The problem statement is simple. You have a dataset, and you need to predict whether a candidate will get admission in the desired college or not, based on the person’s GPA and college rank.
It’s important to note that in the dataset that we’ve imported, we were given the GPAs and college ranks for several students, but it also has a column that indicates whether those students were admitted or not. Based on this labeled data, you can train the model, validate it, and then use it to predict the admission for any GPA and college rank. Once you split the data into training and test sets, you will apply the regression on the two independent variables (GPA and rank), generate the model, and then run the test set through the model. Once that is complete, you will validate the model to see how well it performed.
Here is the video that represents the steps followed to implement the use case.
The very first thing you need to do is import the data set that you were given in CSV format (comma-separated values).

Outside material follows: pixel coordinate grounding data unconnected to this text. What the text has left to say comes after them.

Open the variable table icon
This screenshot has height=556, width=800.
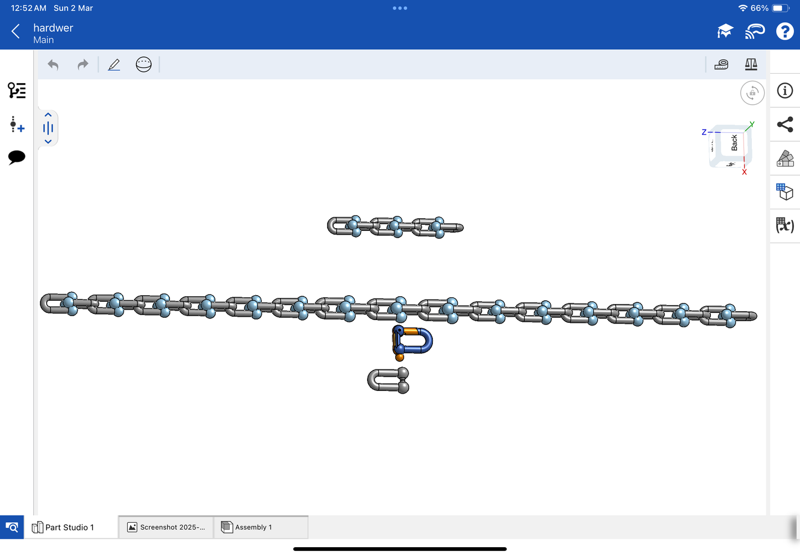(784, 225)
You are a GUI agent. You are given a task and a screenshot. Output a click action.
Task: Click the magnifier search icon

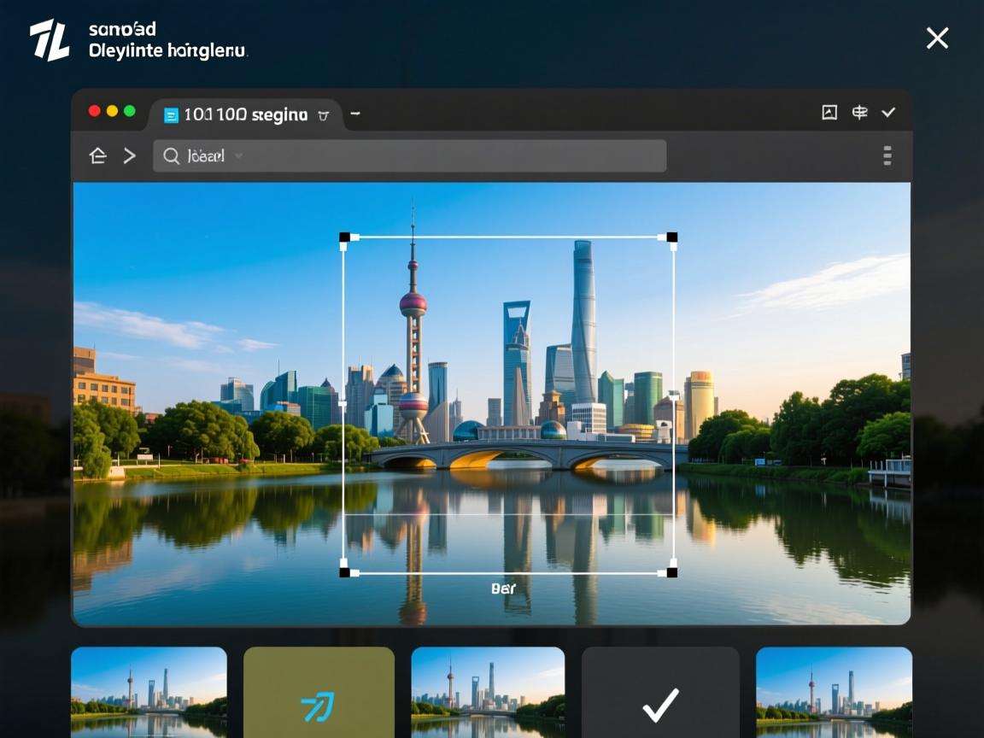172,155
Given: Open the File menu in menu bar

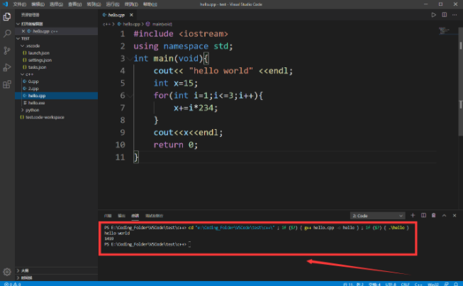Looking at the screenshot, I should tap(19, 4).
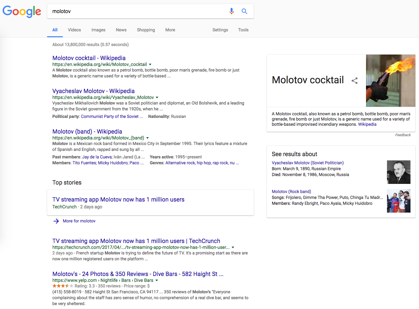Visit the Communist Party of the Soviet link
Image resolution: width=419 pixels, height=309 pixels.
pos(112,116)
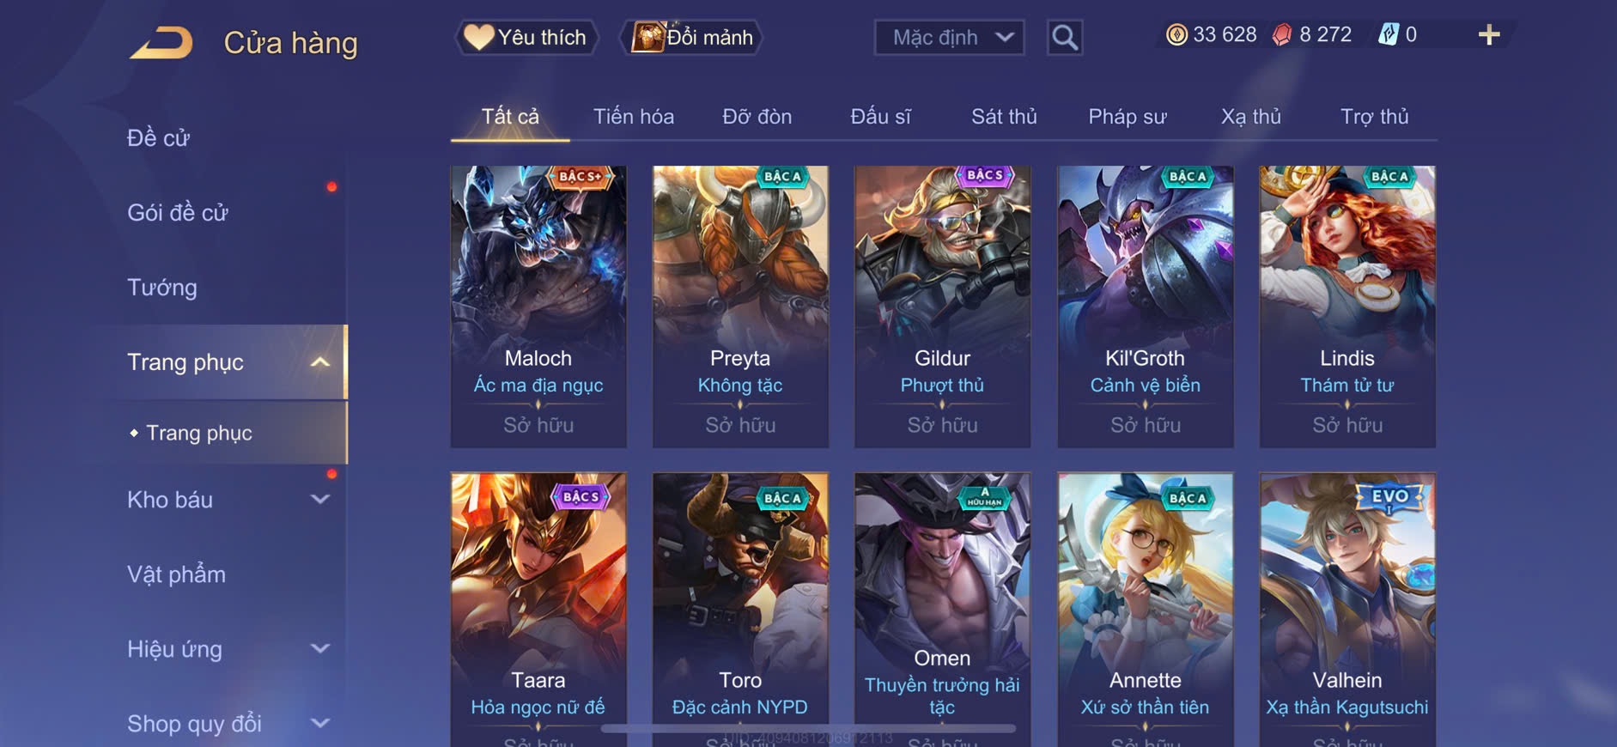The image size is (1617, 747).
Task: Open the search magnifier icon
Action: [x=1065, y=37]
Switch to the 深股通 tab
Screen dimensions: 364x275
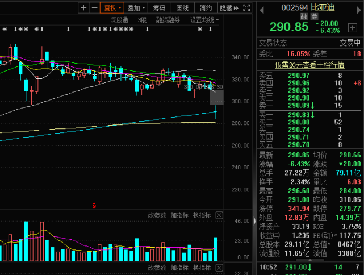tap(119, 20)
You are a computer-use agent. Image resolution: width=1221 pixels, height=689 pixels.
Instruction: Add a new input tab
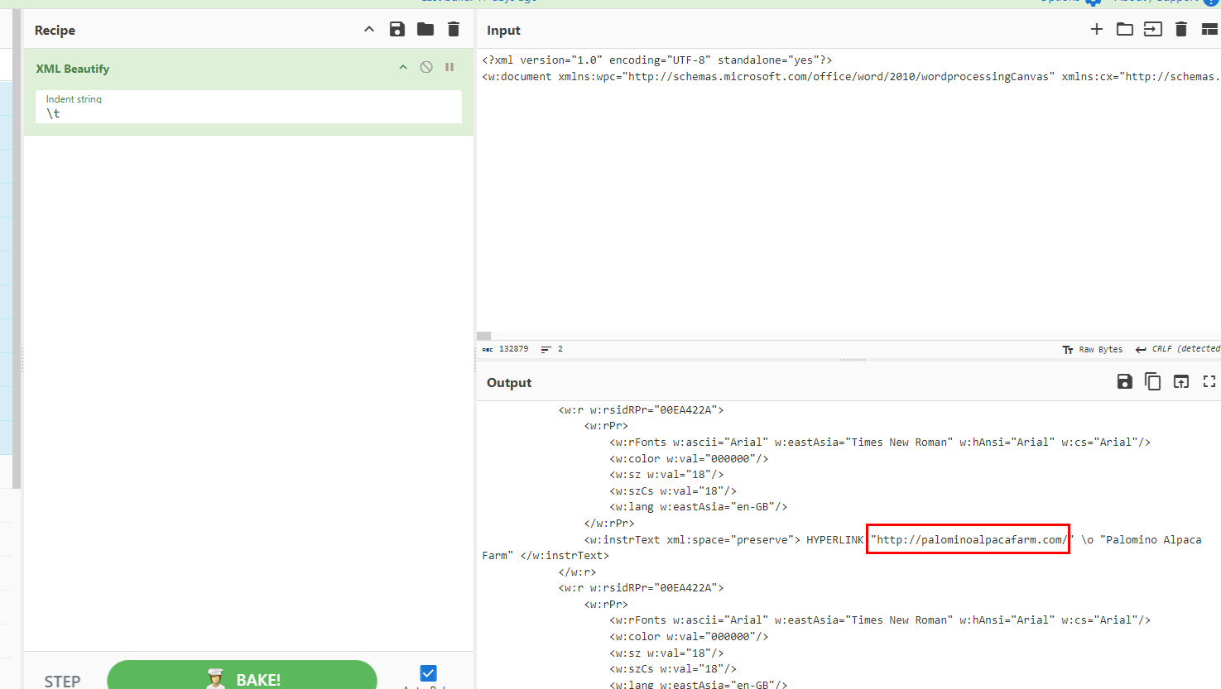(x=1097, y=30)
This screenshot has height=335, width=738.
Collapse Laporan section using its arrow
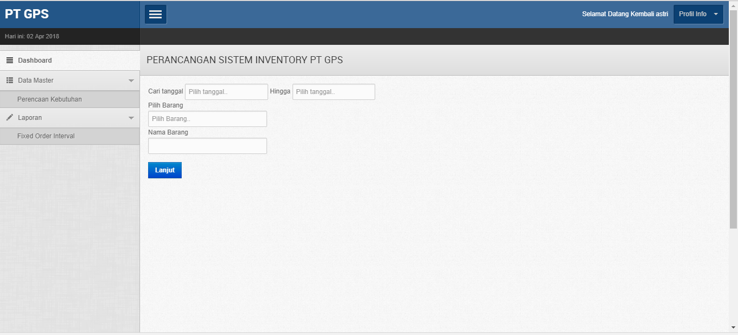tap(131, 118)

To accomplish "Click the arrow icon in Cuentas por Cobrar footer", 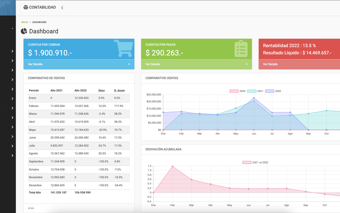I will [x=129, y=64].
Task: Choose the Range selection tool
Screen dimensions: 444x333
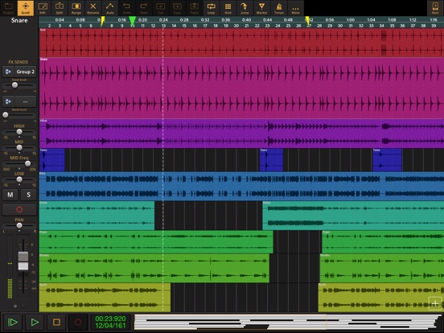Action: click(76, 8)
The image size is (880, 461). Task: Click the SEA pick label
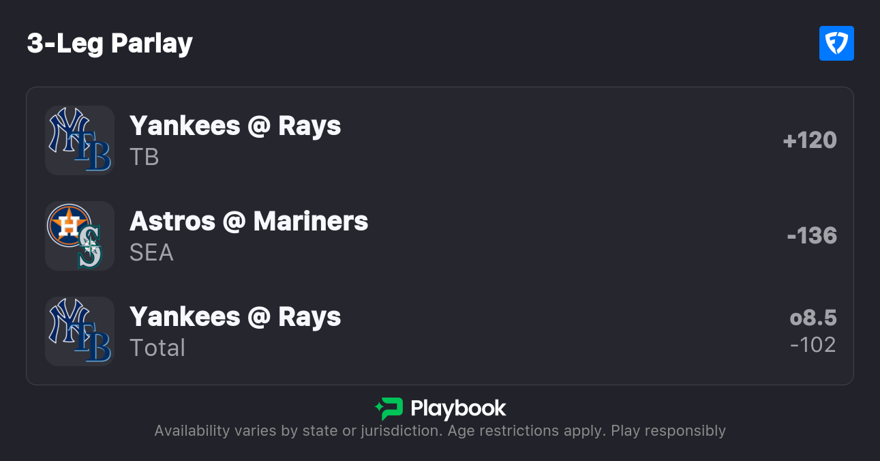[x=151, y=253]
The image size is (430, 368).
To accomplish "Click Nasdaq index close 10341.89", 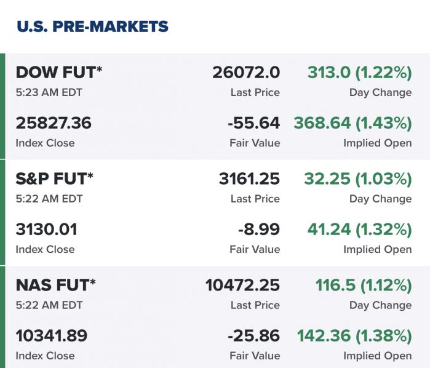I will (52, 336).
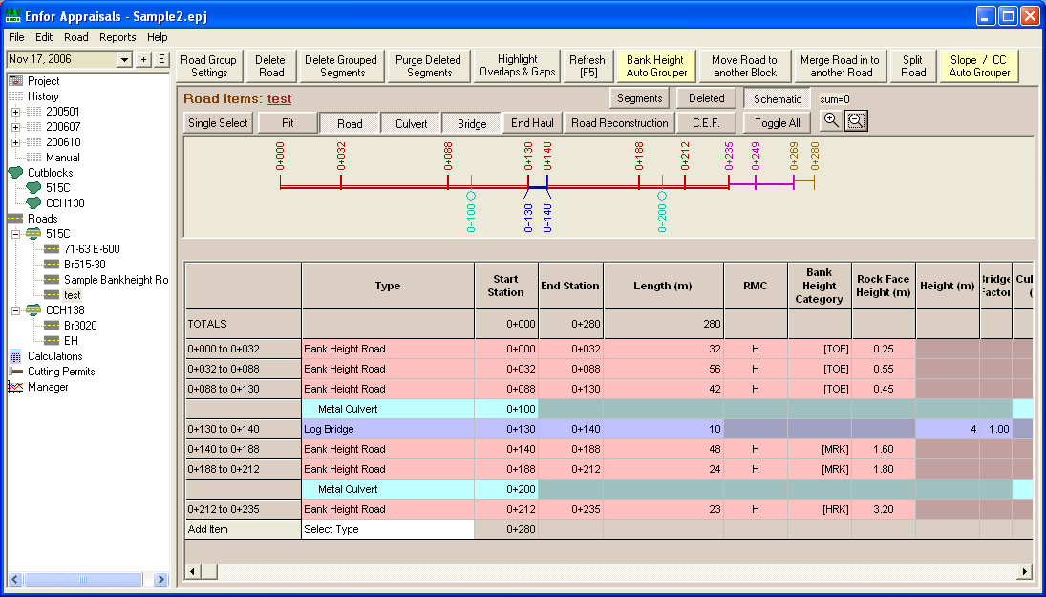The height and width of the screenshot is (597, 1046).
Task: Open the Reports menu
Action: pyautogui.click(x=117, y=37)
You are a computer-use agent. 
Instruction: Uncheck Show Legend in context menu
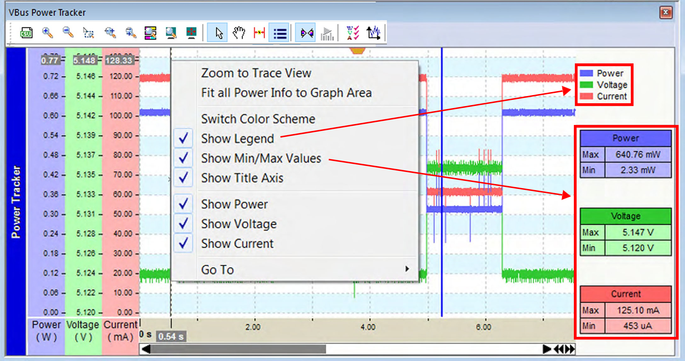point(237,139)
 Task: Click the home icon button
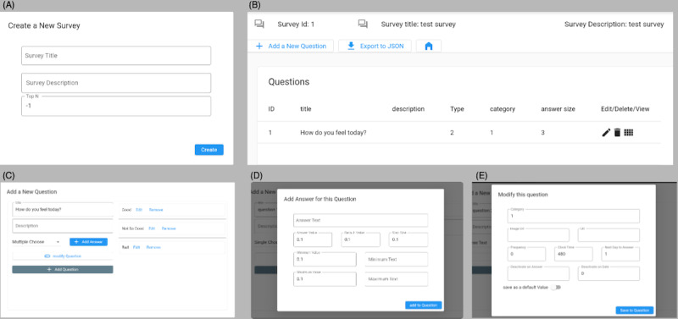pos(429,47)
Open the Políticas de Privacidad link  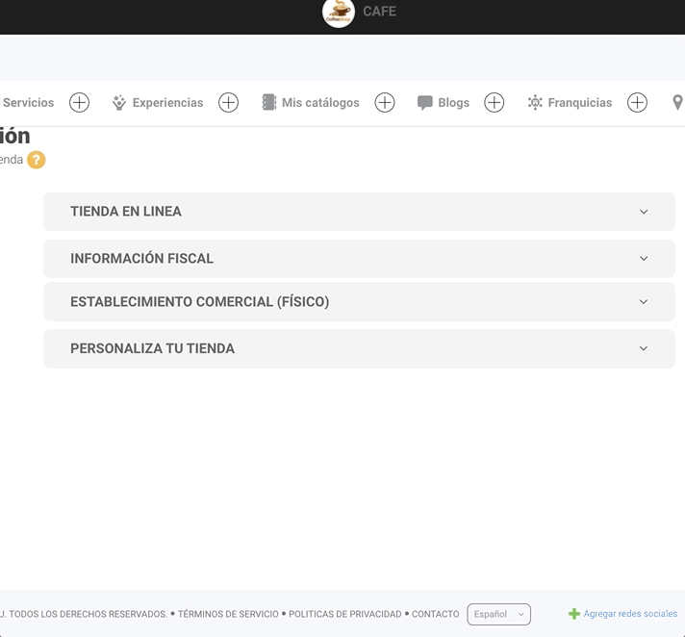(344, 614)
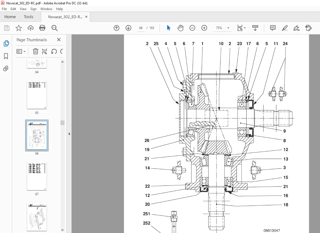Print the document with the printer icon
The width and height of the screenshot is (320, 233).
coord(42,28)
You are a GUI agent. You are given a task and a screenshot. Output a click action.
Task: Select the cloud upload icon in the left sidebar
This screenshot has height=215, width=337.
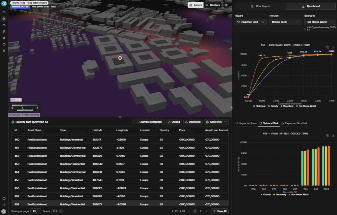(4, 12)
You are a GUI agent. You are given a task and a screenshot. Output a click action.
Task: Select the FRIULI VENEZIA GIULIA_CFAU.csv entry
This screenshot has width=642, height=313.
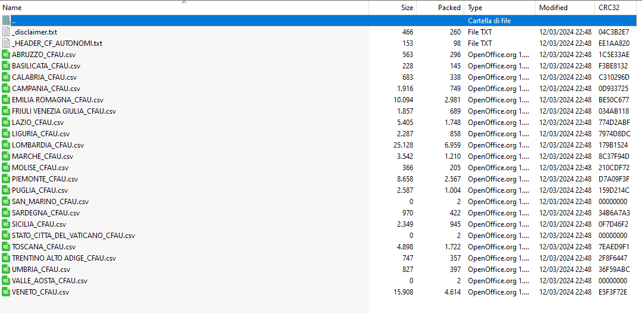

Next, select and import the libraries that you will need. Although R is an excellent programming language with a lot of built-in functions, it is easily and powerfully extended by the use of libraries and packages. Then you need to split the data set into a training set and a test set.
After the library is loaded, you set your working directory. In that working directory, there’s a file called binary dot CSV, and that’s the CSV file from the college. In this case, the data has four columns: GRE, GPA rank, and then the answer column: whether or not someone was admitted (value = 1) or not admitted (value = 0).
Now it’s time to split the data. Take the data frame and split it into two groups, a training set, and a test set. The demo uses an 80/20 ratio, so 80 percent of the data will go into the training set, and 20 percent will go into the test set. Of course, that ratio could be 60/40 or 70/30. It depends on the size of your data, but in our example and for our purposes, 80/20 is perfect. Next, we’ll do a little data munging. In general, you munge the data early on after ingestion, and you have to be careful. In this case, you don’t have any missing values; you don’t have any real outliers. Our data was pretty clean when we got it and ingested it, but in general, that’s not the case, and you need to put in a lot of work and pay a lot of attention to the munging process here.
We’re going to use the GLM function (the general linear model function) to train our logistic regression model and the dependent variable. The independent variables are GPA and rank, and a little tilde sign here says the dependent variable will be a function of GPA and rank. The two independent variables in the data will be the training set, and the family will be binomial; binomial indicates that it’s a binary classifier. It’s a logistic regression problem.
There it is: You ran your model, and there’s a summary of your model. You can see that there is some statistical significance in GPA and rank by the coefficients and output of the model. So next, let’s run the test data through the model. Next, set up a confusion matrix and look at your predictions versus the actual values. Again, this is important. You had the answers, and you predicted some answers, so hopefully, our predicted answers match up with the actual answers.
To check that, run a confusion matrix so you can see the predicted values versus the actual values. It’s important here to know if it was predicted false, and it was false, or if it was predicted true, and it was true.
Logistic regression is a binary classifier, and it’s very good at that in general. Are there other binary classifiers? Yes, but logistic regression is easy to understand and easy to implement, and that means it’s often the first choice.